Well, this was not good, not at all. I thought my cousin might have fallen in love with Caroline Bingley of all people.
He turned to look at me with another chuckle, this one a bit embarrassed. “Oh, dear, I went on a bit there, did I not?”
“You have been careful, I hope,” I said. “You have taken precautions not to get her with child.”
“I’m not a fool,” he said to me. “But I wonder what our children would look like. Hopefully, they would take after her and not me. She is much nicer to look at than I am.”
“I don’t know if I agree,” I said, for Caroline was really quite plain, I had always thought. “At any rate, you ought not be thinking that way. I think you really must go. You must bid her goodbye. She has got what she wanted and hopefully her curiosity has been slaked and you have found it all diverting, and I think you must put her from your mind now.”
He rubbed the back of his neck and furrowed his brow.
“She is another man’s wife, Richard,” I said.
“Yes, but he hardly counts as a man, does he?” said my cousin.
“I do not think he would agree with that statement,” I said.
Richard did not leave, and the days passed quickly, and the arrival of the party from the Lakes grew closer and closer.
I told myself it would be all right, that Mr. Bennet could not be too angry about it all, in the end, and that perhaps they could come to some agreement like the one that Bingley had offered me.

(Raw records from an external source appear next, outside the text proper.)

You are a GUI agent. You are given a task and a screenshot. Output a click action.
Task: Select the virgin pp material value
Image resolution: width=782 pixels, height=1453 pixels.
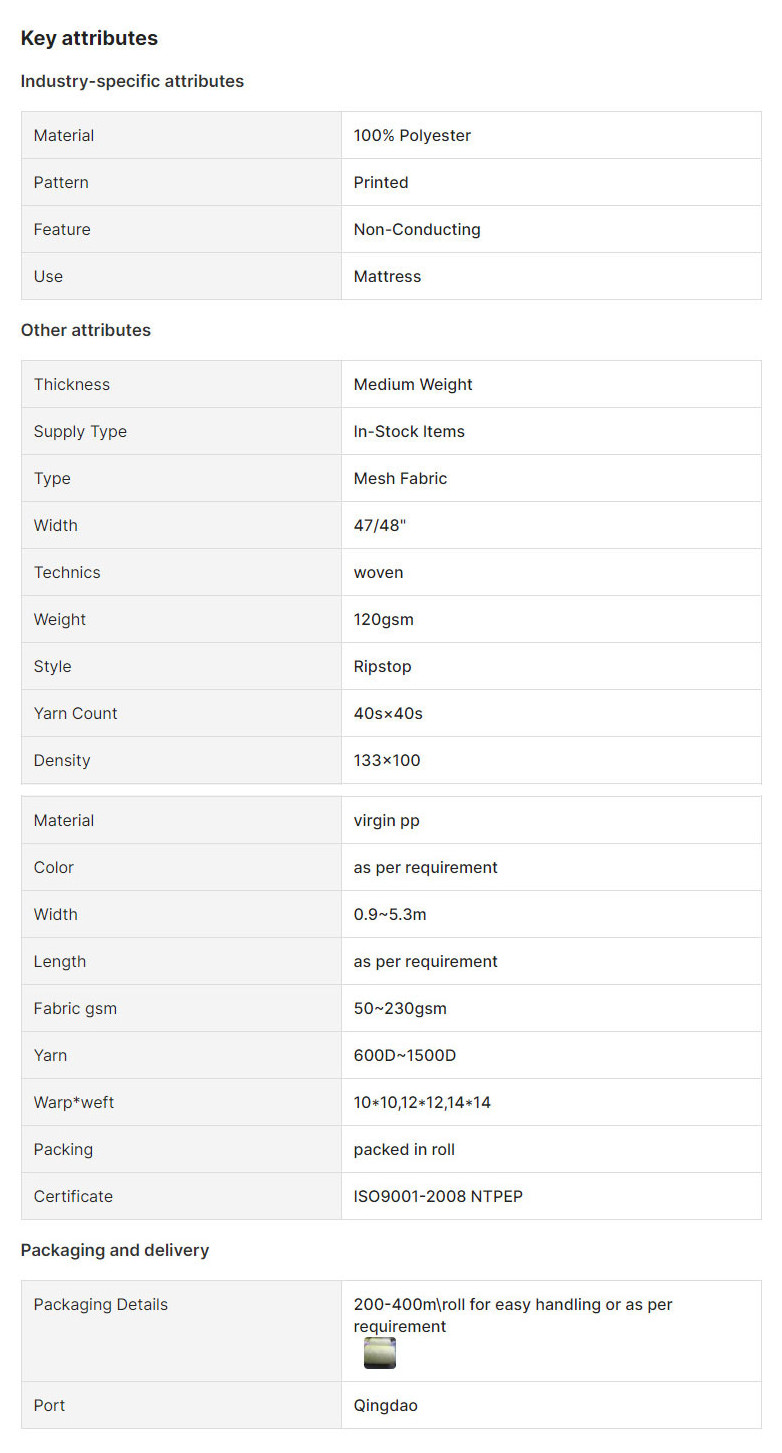click(387, 820)
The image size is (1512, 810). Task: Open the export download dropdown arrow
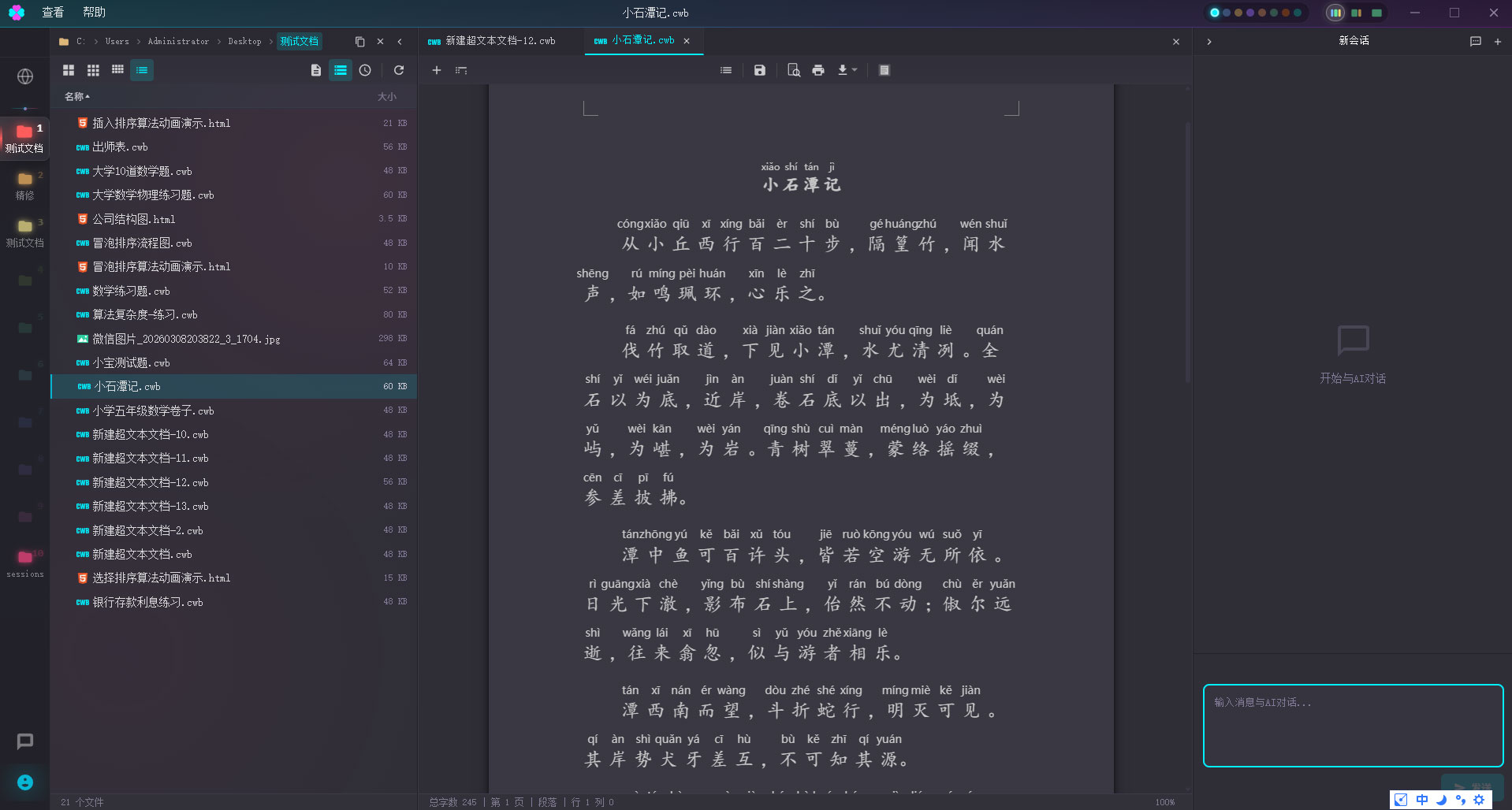tap(855, 70)
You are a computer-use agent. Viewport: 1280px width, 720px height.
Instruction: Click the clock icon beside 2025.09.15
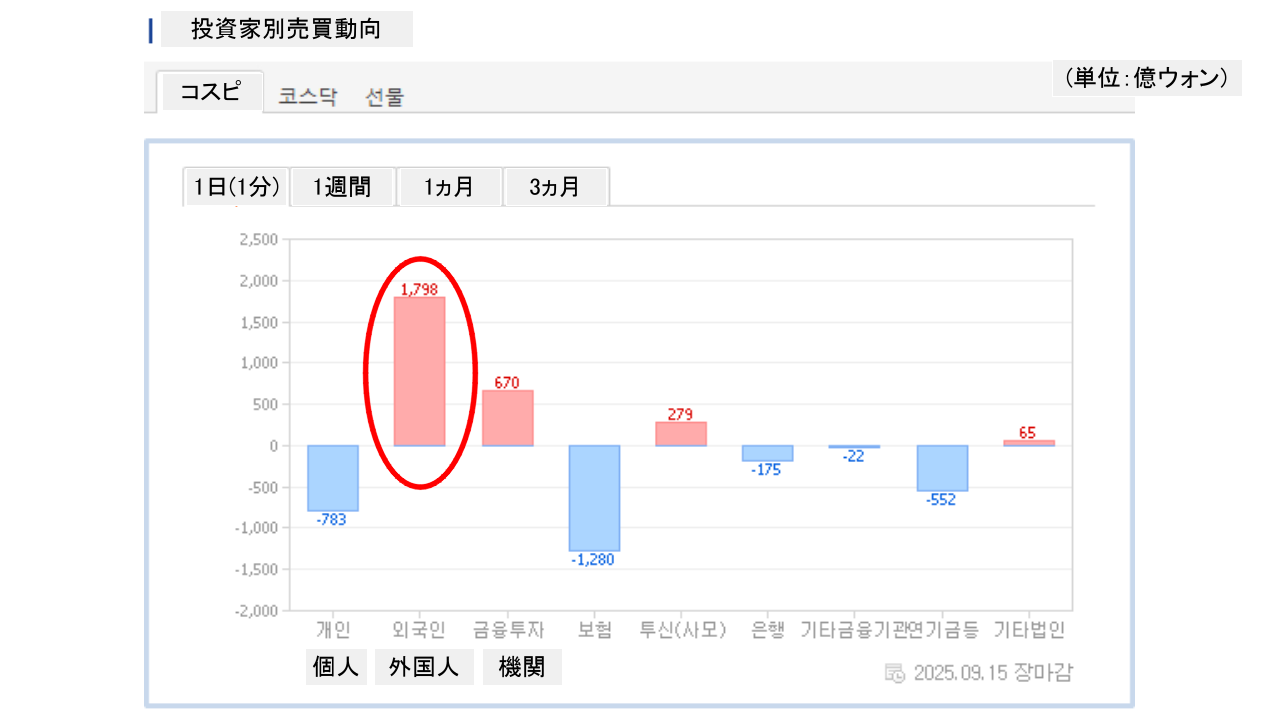click(x=895, y=672)
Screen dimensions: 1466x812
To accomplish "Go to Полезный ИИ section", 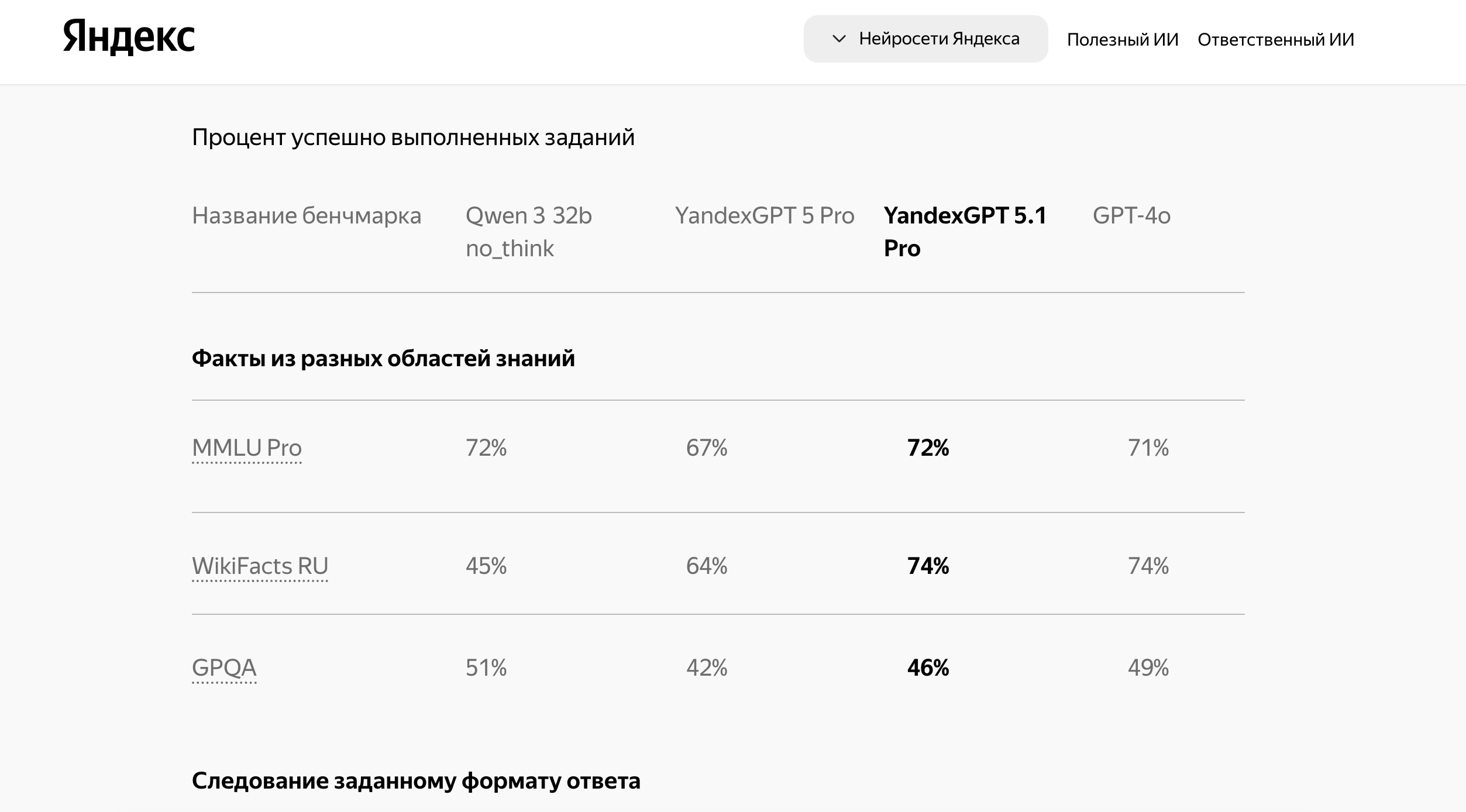I will (1123, 40).
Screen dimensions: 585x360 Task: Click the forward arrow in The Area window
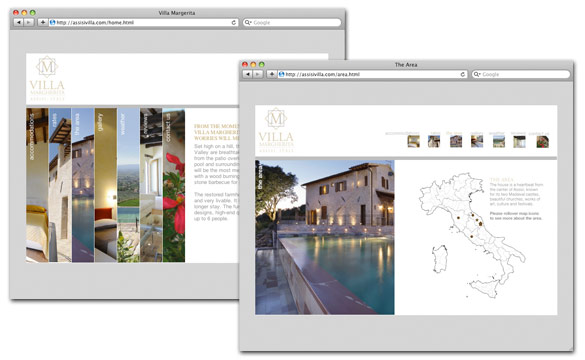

I told myself that I must apologize to Mr. Bennet, make peace with my wife’s brother, for we would be associated for a long time.
I could not ever say that the bible did not condemn his behavior, I supposed, but perhaps that did not matter. It was not my concern, truly, how it was that other people conducted themselves. It was only my concern that I see to myself and my household. I should leave the state of Bennet’s and Bingley’s souls to themselves and God.
After all, it was God who judged.
It was not my place.
After I thought this, I thought of only twenty other aspects of my life where I needed to take this advice, and I felt a heavy weight of shame. I had been most exacting with a number of people, not least my own wife. I resolved that I should do much better in the future, for she deserved a better husband than what I had been to her hitherto.
The party arrived mid-day, and they were all quite festive, full of laughter, and they spent the afternoon regaling us with all manner of stories. Truly, the three of them did seem to be perfect travel companions. I imagined that if my wife had married Bingley, there would have been compensations. They would have had quite a good deal of fun together.
But she was ever so happy to see me, and I was to see her, and when we were alone that night, she whispered in my ear that she thought she might be with child, that her monthly time was quite late now, and I apologized to her on the spot, promising to her then and there that I should be a different man, that I should never subject our child to whatever it was that I had subjectedher to, that I had realized that it was my job to see to myself not to tell others how to behave.
She covered me in kisses and said that we would balance each other so very well, the both of us, that sometimes it would be necessary for me to be stern when she was not, and vice and versa.
I had missed her very much.
But we were awakened in the night by a frantic pounding on the door, and Mr. Bennet called in that he must speak to Elizabeth, and I got up and yanked the door and said there had better be a good reason for waking my wife when she was likely with child, and this stopped Bennet cold.
“You never said,” he said to her.
She was yawning behind me, wrapped in the bedsheets. “I thought you would be angry. You have spent almost the entire trip insulting him, you know. Will, this would be a fine time for you to tell him what you say you wish to tell him.”
“Oh, yes,” I said. “You see, I have been quite wrong to have ever put any judgment to you or to Bingley. It is not for me to say, and I must spend more time looking at the beam in my own eye and not the speck in my neighbor’s. I know that you will not—”
“It’s Caroline,” he broke in. “She and the colonel have eloped.”